┌────────

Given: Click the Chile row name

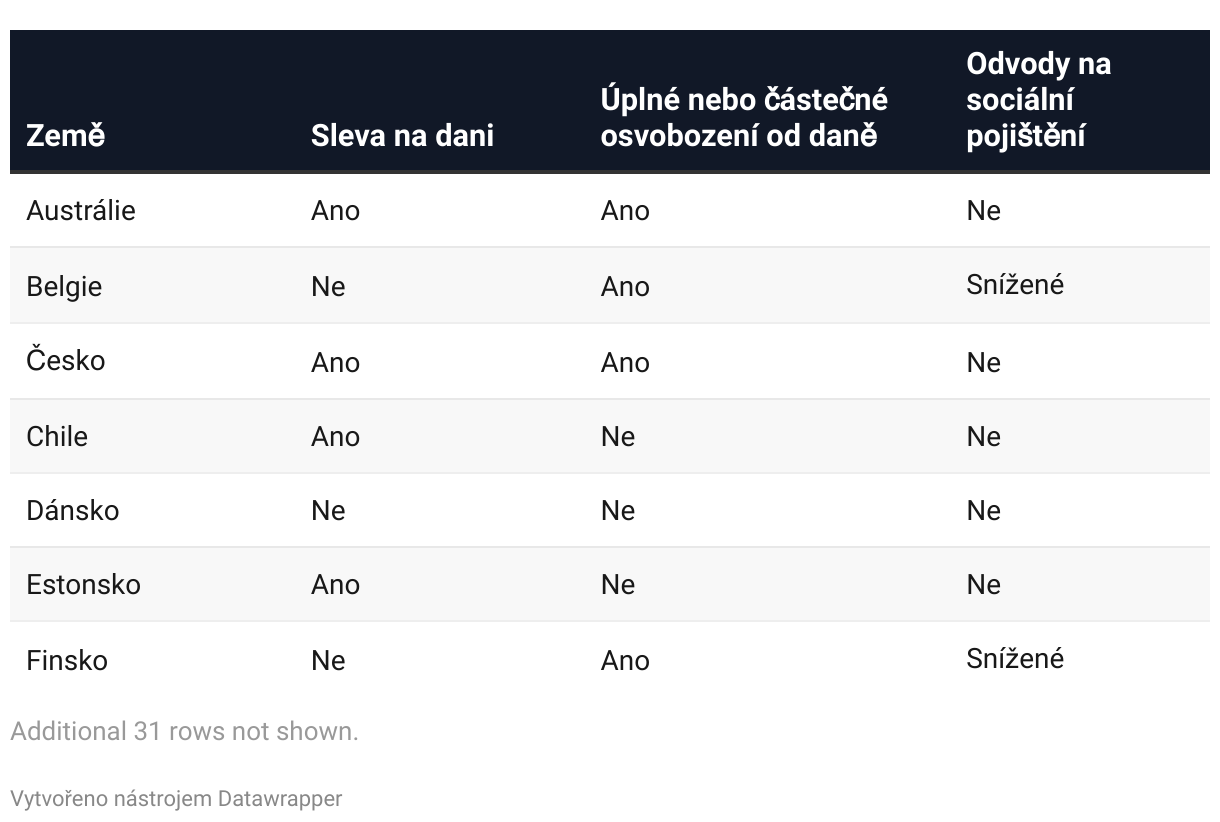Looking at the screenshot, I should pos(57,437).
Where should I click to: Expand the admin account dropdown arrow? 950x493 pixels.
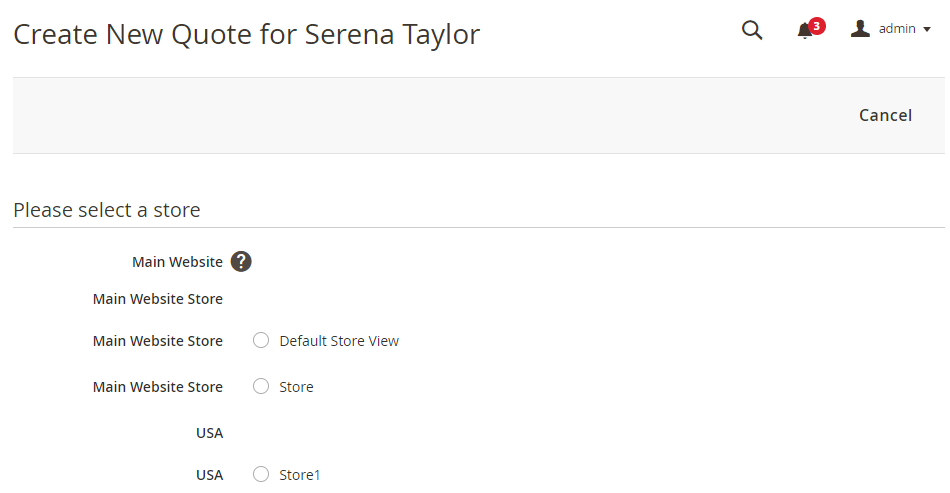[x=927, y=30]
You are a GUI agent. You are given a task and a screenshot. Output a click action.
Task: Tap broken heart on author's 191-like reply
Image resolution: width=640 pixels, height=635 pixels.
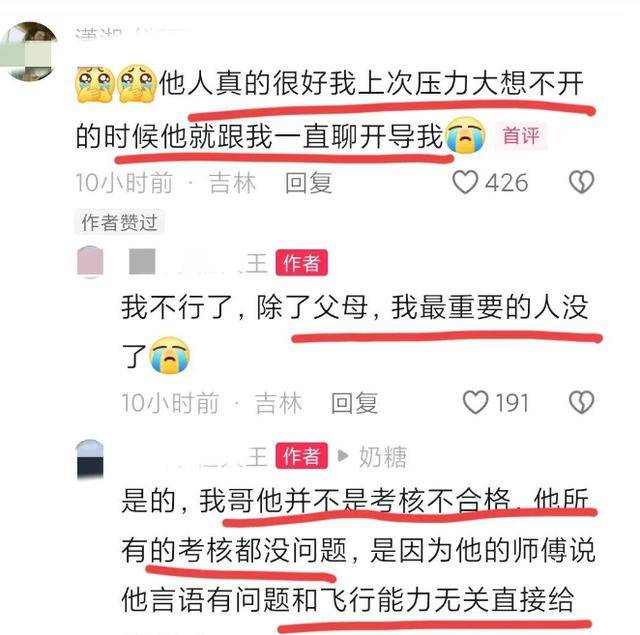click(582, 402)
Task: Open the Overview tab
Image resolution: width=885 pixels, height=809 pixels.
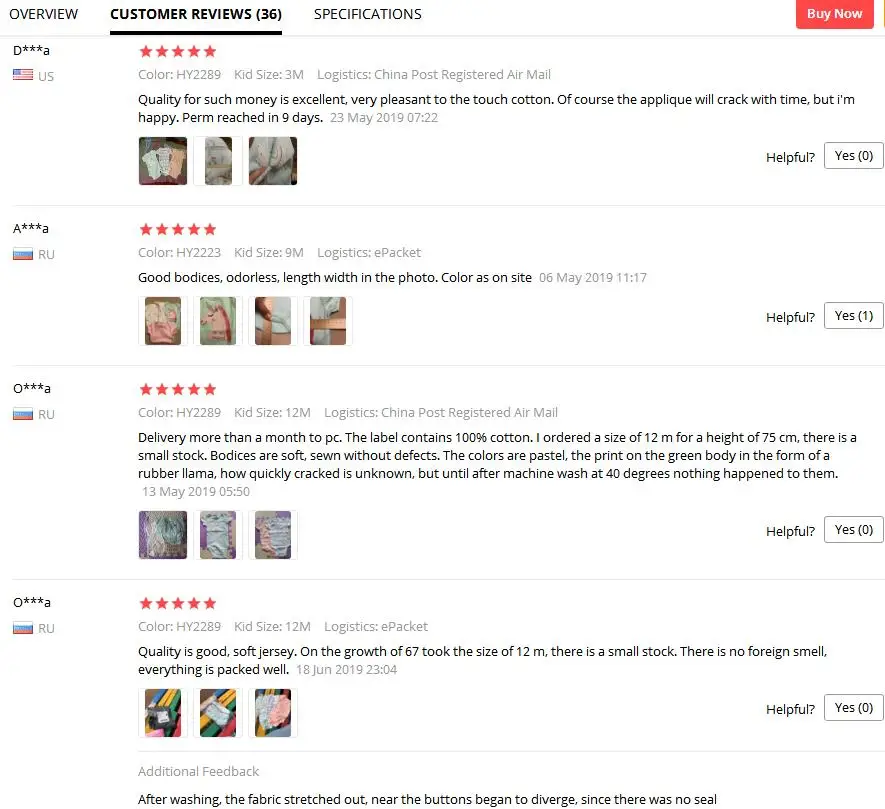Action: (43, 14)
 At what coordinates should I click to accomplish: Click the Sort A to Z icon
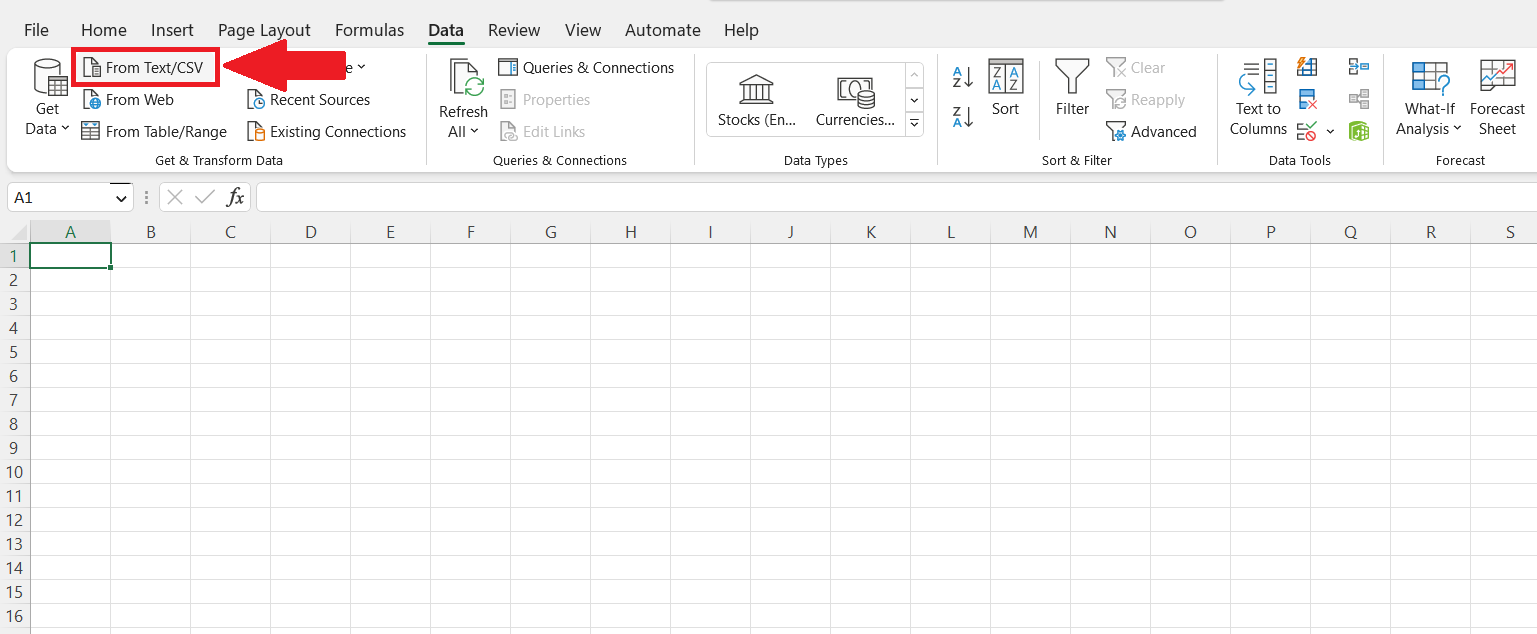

└────────

The required result is the entries above, printed exactly from the first line through the line with "Task: Open the Overview tab", pictures excluded.

__Task response__.
Given: Click the Chile row name

Looking at the screenshot, I should pos(57,437).
Where should I click to: Expand the admin account dropdown arrow? 950x493 pixels.
[x=927, y=30]
You are a GUI agent. You are given a task and a screenshot. Output a click action.
Task: Tap broken heart on author's 191-like reply
Image resolution: width=640 pixels, height=635 pixels.
click(582, 402)
Task: Open the Overview tab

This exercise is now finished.